Kembali ke dalam isi buku Menghidupkan Gus Dur, Sulak, panggilan akrab AS Laksana, menceritakan dengan detail proses perkenalan Gus Yahya dengan Gus Dur. Ia memandang pesona kharismatik yang ada dalam diri Gus Dur sangat menginspirasi diri Gus Yahya.
Gus Yahya dalam pengakuanya, Gus Dur telah berhasil mengubah pola pikir anak-anak muda. Mereka berubah akibat suntikan semangat yang diberikan oleh Gus Dur. Hal ini bisa dilihat bahwa pesantren tidak hanya berperan bagi lingkup kalangan pesantren secara khusus, akan tetapi juga mampu berkiprah secara terbuka dengan dunia dan selaras dengan berkembangnya zaman.
Poin penting yang bisa kita peroleh sebagai generasi muda Nahdlatul Ulama adalah melihat sosok Gus Dur yang kemudian ingin dihidupkan lagi, dengan cara merawat dan menjadikan gagasan Gus Dur di ruang-ruang kehidupan nyata. Bukan hanya mengudara dengan deras oleh hembusan angin saja, melainkan lebih kepada aksi-aksi nyata yang mendorong kaum muda untuk lebih berkiprah di kehidupan nyata.

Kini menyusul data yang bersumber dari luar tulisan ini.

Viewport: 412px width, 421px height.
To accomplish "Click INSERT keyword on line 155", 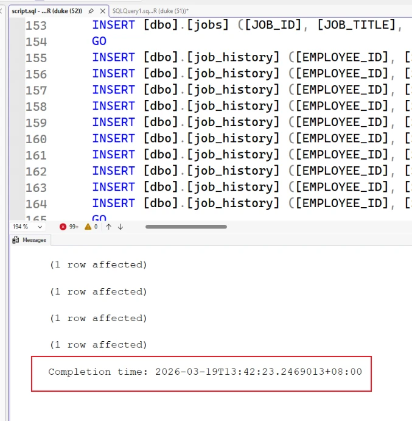I will point(113,57).
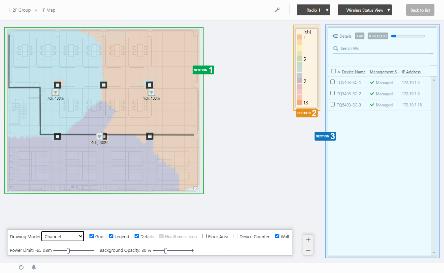Image resolution: width=444 pixels, height=273 pixels.
Task: Open the notifications bell icon
Action: 34,267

Dalam paparan singkatnya saat peluncuran buku Menghidupkan Gus Dur, Gus Yahya menyampaikan setidaknya ada fokus utama yang menjadi sorotan Gus Dur hingga saat ini untuk kita realisasikan bersama. Pertama adalah isu-isu toleransi dalam kebhinekaan, kedua adalah upaya demokratisasi, dan ketiga adalah isu-isu kemanusiaan. Kiranya ketiga hal inilah yang hingga saat ini masih terus diperjuangkan dirinya secara terus menerus dalam khazanah konteks realitas zaman sekarang.
Kiranya, catatan ringkas ini saya tuliskan sebagai bentuk refleksi dari khazanah pemikiran-pemikiran Gus Dur yang kini sedang diperjuangkan oleh Gus Yahya. Tentu sorotan yang sangat singkat ini masih banyak hal-hal yang belum semua saya ulas secara terperinci, namun paling tidak dapat menambah pemahaman yang mendalam dalam diri kaum muda Nahdlatul Ulama sebagai garda masa depan NU di masa yang akan datang.
‘’Kalau ingin melakukan perubahan jangan tunduk terhadap kenyataan, asalkan kau yakin di jalan yang benar maka lanjutkan …’’ – KH. Abdurrahman Wahid.
Wallahu A’lam Bish Showwab.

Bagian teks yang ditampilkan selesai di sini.